Analyzing The Pros and Cons of Diesel Engines

There are pros and cons of diesel engines. With respect to the pros of diesel engines, diesel engines pollute less than gasoline and biofuel engines. And, diesel engines are more fuel efficient than gasoline and biofuel engines. That is to say, diesel engines get better “gas” mileage than other engines. And, diesel engines last longer than gasoline and biofuel engines, at least twice as long. 

However, diesel engines have issues that gasoline engines do not. For example, cold weather starts are considerably more difficult for diesel engines.
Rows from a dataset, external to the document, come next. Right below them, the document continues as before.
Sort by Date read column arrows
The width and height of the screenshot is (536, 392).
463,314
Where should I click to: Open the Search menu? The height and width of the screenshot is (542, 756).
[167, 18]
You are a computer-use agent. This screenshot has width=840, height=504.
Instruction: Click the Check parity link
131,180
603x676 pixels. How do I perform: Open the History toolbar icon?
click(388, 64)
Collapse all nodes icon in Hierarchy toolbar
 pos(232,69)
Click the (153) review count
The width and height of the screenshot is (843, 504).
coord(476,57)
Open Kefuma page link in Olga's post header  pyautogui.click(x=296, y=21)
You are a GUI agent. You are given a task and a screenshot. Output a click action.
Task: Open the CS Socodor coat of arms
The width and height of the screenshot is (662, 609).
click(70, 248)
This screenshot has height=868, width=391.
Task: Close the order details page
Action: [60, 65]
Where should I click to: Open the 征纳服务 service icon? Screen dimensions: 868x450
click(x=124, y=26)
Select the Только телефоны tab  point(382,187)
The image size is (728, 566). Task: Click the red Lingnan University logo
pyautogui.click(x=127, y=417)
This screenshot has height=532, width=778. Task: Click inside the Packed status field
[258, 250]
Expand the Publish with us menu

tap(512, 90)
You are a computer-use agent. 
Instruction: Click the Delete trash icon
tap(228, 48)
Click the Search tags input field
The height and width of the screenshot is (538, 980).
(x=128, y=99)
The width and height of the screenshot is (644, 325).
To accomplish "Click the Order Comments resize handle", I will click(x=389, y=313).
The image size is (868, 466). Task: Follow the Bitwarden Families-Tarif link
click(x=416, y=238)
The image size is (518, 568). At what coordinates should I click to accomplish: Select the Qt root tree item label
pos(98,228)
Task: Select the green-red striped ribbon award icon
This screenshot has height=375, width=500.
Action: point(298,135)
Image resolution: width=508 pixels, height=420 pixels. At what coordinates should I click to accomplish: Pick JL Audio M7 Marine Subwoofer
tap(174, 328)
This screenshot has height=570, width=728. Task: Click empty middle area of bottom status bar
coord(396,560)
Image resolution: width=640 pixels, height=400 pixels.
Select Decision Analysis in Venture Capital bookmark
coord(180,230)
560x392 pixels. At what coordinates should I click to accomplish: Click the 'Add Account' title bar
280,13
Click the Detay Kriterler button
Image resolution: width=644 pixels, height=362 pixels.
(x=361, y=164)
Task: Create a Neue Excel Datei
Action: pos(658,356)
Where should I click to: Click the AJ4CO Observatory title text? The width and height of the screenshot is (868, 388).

And, traditionally, diesel engines produced more particulate matter than gasoline engines. Also, in the past, diesel engines produced greater numbers of sulfur and nitrogen oxides.

However, that was more than 30 years ago. It is easy to argue that today’s diesel engines are the cleanest running, most fuel-efficient engines on the road. More important than asking what the pros and cons of diesel engines are is asking what the pros and cons of today’s diesel engines are. 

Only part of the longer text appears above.